The demands of the teachers do not change. The demands of Junes's customers do not change. The world does not stop and fall apart, as you had always suspected it would with the loss of your partner. In sleepy Inaba, it does not even rain. Life is as it was. You have lost what's most important to you (as have Chie and Naoto, Kanji and Yukiko and Risette; you can't forget about them), yet nothing around you changes.
Your old man insisted you take a few days off, but in the dead silence of your bedroom, you missed Ted's rambunctiousness. At least while you are working, his absence is a distant feeling, one held at arm's length. You are able to treat it as though he's gone to buy some ice-pops and will return at any moment. There is no other way you can touch his disappearance and still survive.
You consider going into the TV to search for him, but somehow you know that he won't be found. There is no pain or panic in your realization, only exhaustion, and resignation. It is not like you to give up like this, and your partner would have chided you for having so little faith—but this wasn't a matter of will, or even of believing hard enough. You know Ted is gone, and that is why you can't stand to think of it. Not directly. Not now. Bit by bit. One loss is enough.
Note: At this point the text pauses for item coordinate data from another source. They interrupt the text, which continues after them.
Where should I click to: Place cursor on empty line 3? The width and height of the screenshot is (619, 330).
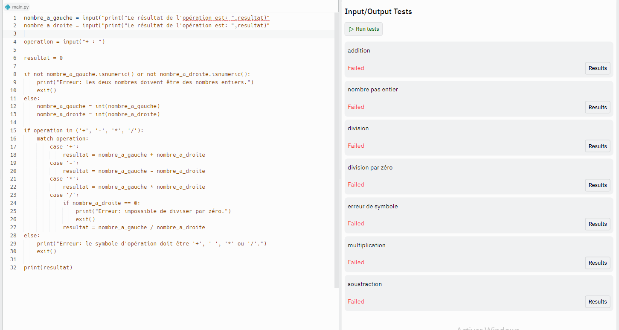pos(128,34)
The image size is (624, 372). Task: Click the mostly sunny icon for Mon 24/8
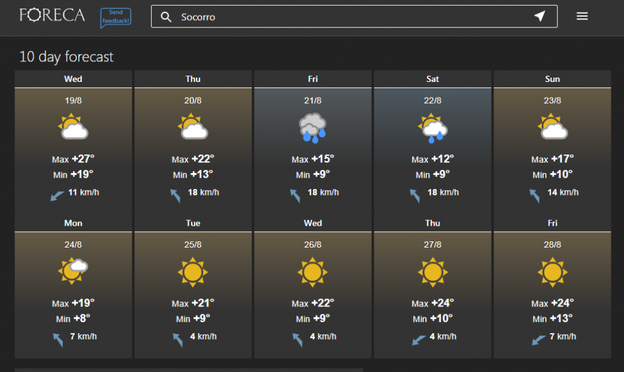(x=73, y=271)
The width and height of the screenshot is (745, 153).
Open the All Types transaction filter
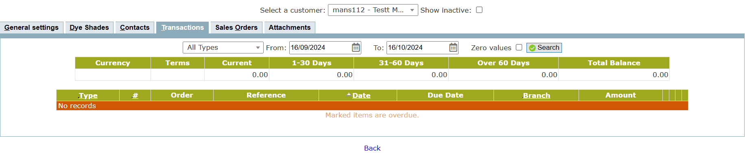223,48
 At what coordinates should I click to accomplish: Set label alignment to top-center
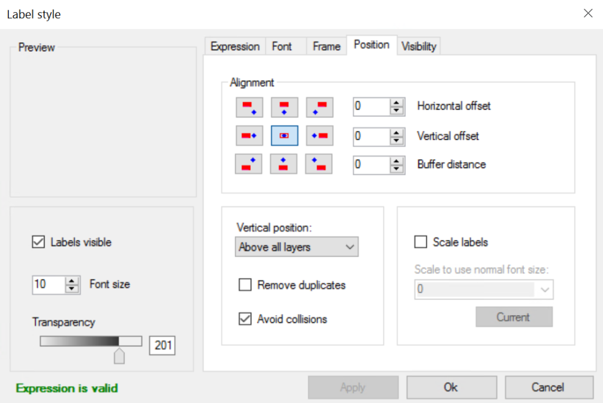[284, 107]
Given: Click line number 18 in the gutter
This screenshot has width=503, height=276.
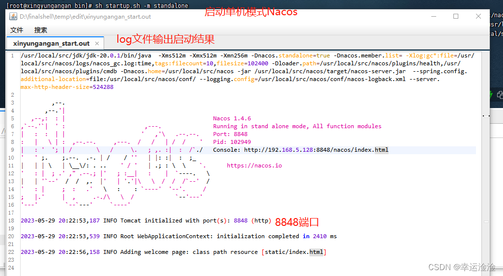Looking at the screenshot, I should pyautogui.click(x=12, y=221).
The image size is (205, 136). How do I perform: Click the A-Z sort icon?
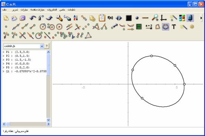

For now you tread softly, sweeping up the glass, glimpsing your thousand thousand reflections from the corner of your eye and not meeting the gaze of a single one. Eventually, you'll have to scoop them up with your bare hands. Eventually, you'll have to gather them to your chest and try to reassemble the pieces, to make some sense of the altered image you'll surely see there. Eventually, you will have to let your wound bleed and clot and scar. Right now, though, a scar is not intimate enough. Right now, you don't have the energy it takes to let go of anything else.
For as long as you are able, you will hold on to him, and hold on tightly. You will grip the nightmare with all your strength, to be near him, to feel what he must have felt, trapped alone in his own mind. In this, at least, you will try to understand him.
His memory will fade, as all things fade, but not now, not now.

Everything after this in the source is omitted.